So, if we say something is 1 billion years old, is that (365 spins on earth’s axis x 1 billion)? Is it (1 trip around the sun x 1 billion), or a different measurement? The answers to those change depending on how it’s calculated.
In other words, if I say I lived one year, that means 24 hr/day for 365 days/year in todays terms. Over time the earth’s orbit of the sun becomes faster and slower changing the meaning of a year. Also, as the earth spins faster and slower on its axis, a day in terms of hours is different relative to today. It breaks my brain.
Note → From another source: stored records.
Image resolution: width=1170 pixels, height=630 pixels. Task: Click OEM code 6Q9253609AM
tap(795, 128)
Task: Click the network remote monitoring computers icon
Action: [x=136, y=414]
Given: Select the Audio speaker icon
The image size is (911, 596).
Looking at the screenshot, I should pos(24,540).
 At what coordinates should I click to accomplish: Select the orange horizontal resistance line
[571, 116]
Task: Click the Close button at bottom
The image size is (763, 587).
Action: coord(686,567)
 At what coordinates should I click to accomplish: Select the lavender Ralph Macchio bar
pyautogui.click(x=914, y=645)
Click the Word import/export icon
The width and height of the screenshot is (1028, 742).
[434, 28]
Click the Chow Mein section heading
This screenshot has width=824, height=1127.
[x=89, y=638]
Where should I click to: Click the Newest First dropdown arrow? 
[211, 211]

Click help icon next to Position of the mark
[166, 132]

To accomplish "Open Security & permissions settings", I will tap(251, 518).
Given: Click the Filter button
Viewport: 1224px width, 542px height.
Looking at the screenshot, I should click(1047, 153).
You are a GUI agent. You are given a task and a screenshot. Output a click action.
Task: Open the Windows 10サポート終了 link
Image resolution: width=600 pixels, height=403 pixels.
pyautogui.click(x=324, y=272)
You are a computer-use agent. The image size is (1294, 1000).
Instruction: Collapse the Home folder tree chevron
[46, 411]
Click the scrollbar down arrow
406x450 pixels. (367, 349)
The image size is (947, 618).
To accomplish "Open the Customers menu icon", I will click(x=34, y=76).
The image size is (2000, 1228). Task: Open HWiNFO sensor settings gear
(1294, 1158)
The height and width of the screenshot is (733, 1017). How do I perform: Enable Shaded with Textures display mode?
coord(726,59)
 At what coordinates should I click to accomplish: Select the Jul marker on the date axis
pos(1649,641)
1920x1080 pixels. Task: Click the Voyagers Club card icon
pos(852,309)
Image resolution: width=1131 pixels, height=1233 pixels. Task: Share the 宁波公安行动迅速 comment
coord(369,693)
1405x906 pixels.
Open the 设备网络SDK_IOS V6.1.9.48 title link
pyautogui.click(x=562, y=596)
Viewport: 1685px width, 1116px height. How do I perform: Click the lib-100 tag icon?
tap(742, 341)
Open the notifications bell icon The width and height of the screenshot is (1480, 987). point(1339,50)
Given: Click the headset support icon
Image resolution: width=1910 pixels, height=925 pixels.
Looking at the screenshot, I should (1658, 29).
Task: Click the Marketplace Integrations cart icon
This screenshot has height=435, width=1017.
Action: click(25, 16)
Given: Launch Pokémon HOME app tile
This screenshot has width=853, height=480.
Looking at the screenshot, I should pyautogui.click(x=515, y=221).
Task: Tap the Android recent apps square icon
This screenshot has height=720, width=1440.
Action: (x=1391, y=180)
What about the needs for adjustments for leap years? How does this influence radiometric dating? If a molecule degrades by 1 measurement every 300,000 years, the first 150,000 years are going to be different than the last half. If you want to pinpoint the halfway mark, where is it?
In: Planetary Science
The half-life of uranium doesn’t care how long a day is. All that matters is the strict passage of time. For example, we measure the age of the Earth as a little bit over 4.5 billion years, **as we currently measure years**. Even if Earth’s orbit was different way back then and it went around the sun more quickly or more slowly, that doesn’t change its absolute age.
And, with leap years being an artefact of the calendar we use, scientists go for a more… well… scientific approach. Officially, the length of the year is 365.26 days. So that’s what scientists use. They’re not going to try to calculate exactly what point in the Julian calendar something occurred in.